# Permadent foundation shortage



## irwin harlton (Jan 7, 2005)

My supplier informs me the Permadent factory is overwhelmed and can't supply till end of June.........much to late. Anyone hearing anything about this?

Must be one heck of a bunch of new equipment going into honey production, ,I know the hobbyist and side-liner group is growing leaps and bounds , just from being at the AFB convention


----------



## jean-marc (Jan 13, 2005)

I like to order early, like in Sept /oct so it comes when needed, to avoid the cost of not having it.

Jean-Marc


----------



## Allen Martens (Jan 13, 2007)

Irwin

If your supplier is my supplier, probably is, I'd better go pick up my 3000 sheets before the sell them to you.  I was waiting for them to get the rest of my order in but your making me nervous.


----------



## beemandan (Dec 5, 2005)

The backlog may be related to Pierco's woes. Their customers may be going to alternate suppliers.


----------



## Deeptime (Jul 21, 2009)

What's cookin' with Pierco?


----------



## pahvantpiper (Apr 25, 2006)

Yeah, didn't realize there was a problem. Just bought some foundation from them recently and everything seemed fine.


----------



## Beeslave (Feb 6, 2009)

beemandan said:


> The backlog may be related to Pierco's woes. .

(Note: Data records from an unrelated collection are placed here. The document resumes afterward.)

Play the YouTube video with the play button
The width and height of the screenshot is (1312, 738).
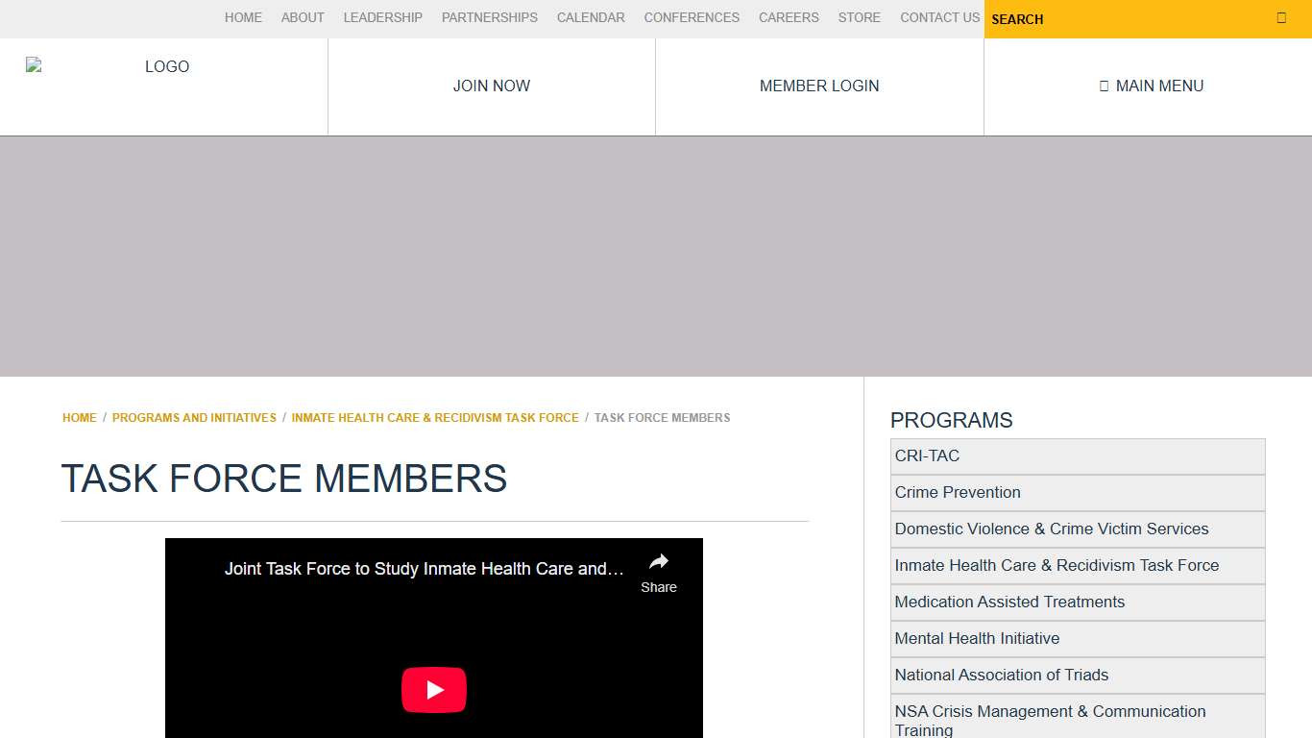point(434,689)
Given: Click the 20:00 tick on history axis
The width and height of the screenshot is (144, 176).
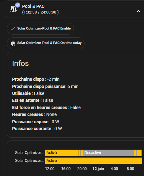Looking at the screenshot, I should 82,168.
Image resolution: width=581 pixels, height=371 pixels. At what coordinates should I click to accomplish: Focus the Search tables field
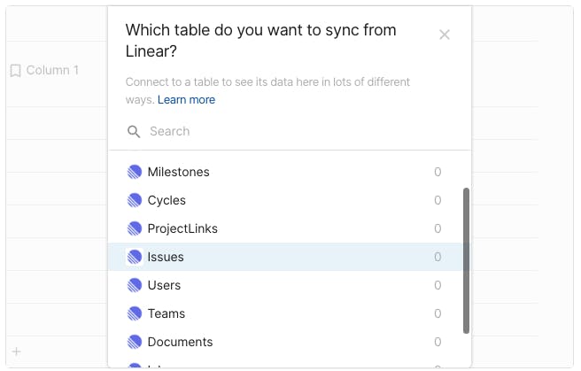pos(292,132)
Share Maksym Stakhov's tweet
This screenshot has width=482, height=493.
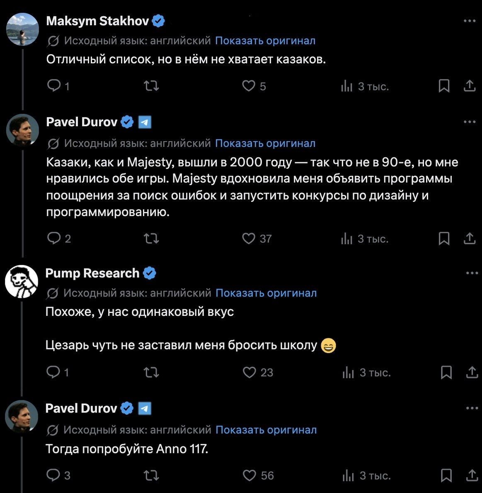point(470,86)
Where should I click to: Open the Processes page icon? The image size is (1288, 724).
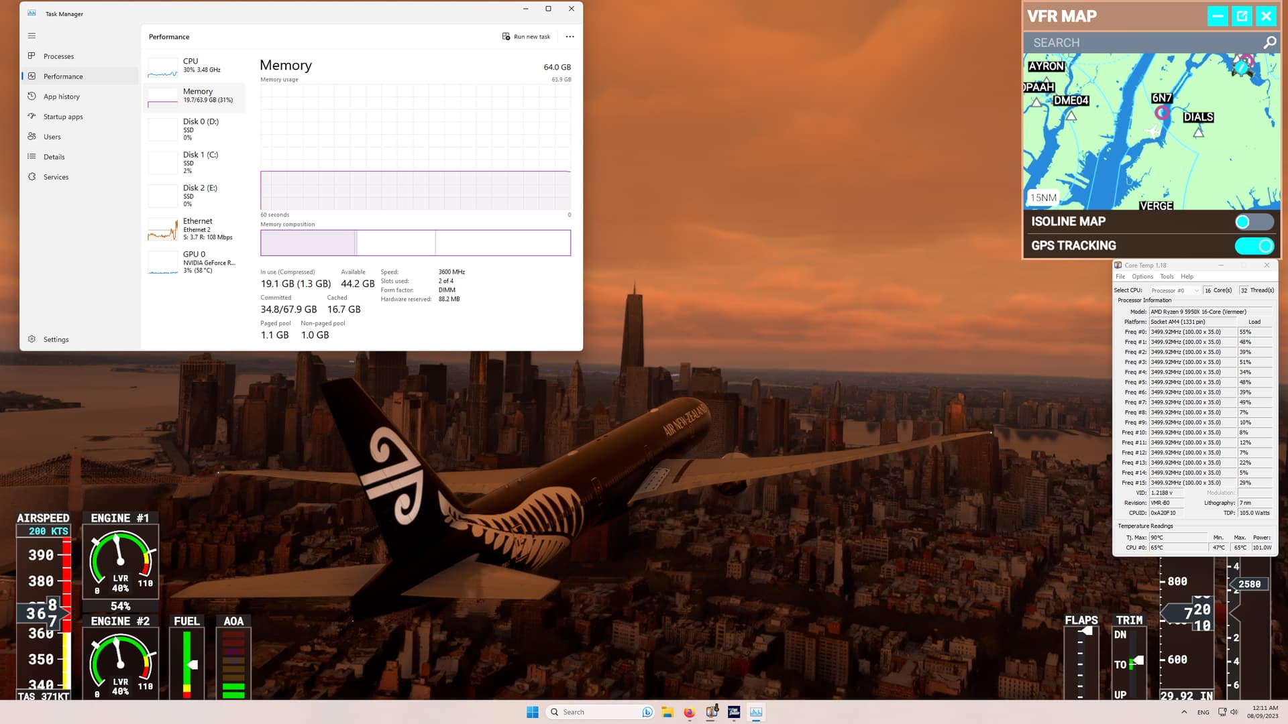coord(32,56)
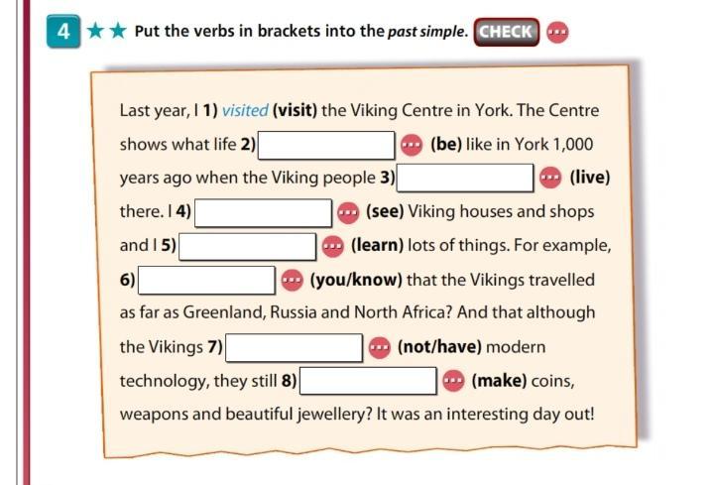This screenshot has height=485, width=714.
Task: Click red hint icon before (you/know)
Action: 291,280
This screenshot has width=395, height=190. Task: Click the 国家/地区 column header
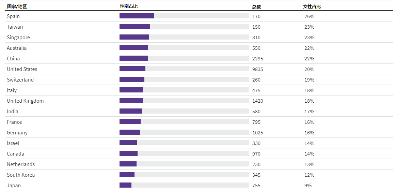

I think they are talking about the illegal worker raid.


----------



## beemandan (Dec 5, 2005)

The story, from my failing memory, is that there was an INS raid and they lost about 20% or their workforce.


----------



## oldenglish (Oct 22, 2008)

From the deliveries we are seeing from them I would say it took about a week for them to get back to there usual delivery schedule. No problems now.


----------



## spencer (Dec 7, 2004)

Any links on this story? I can't seem to find any.


----------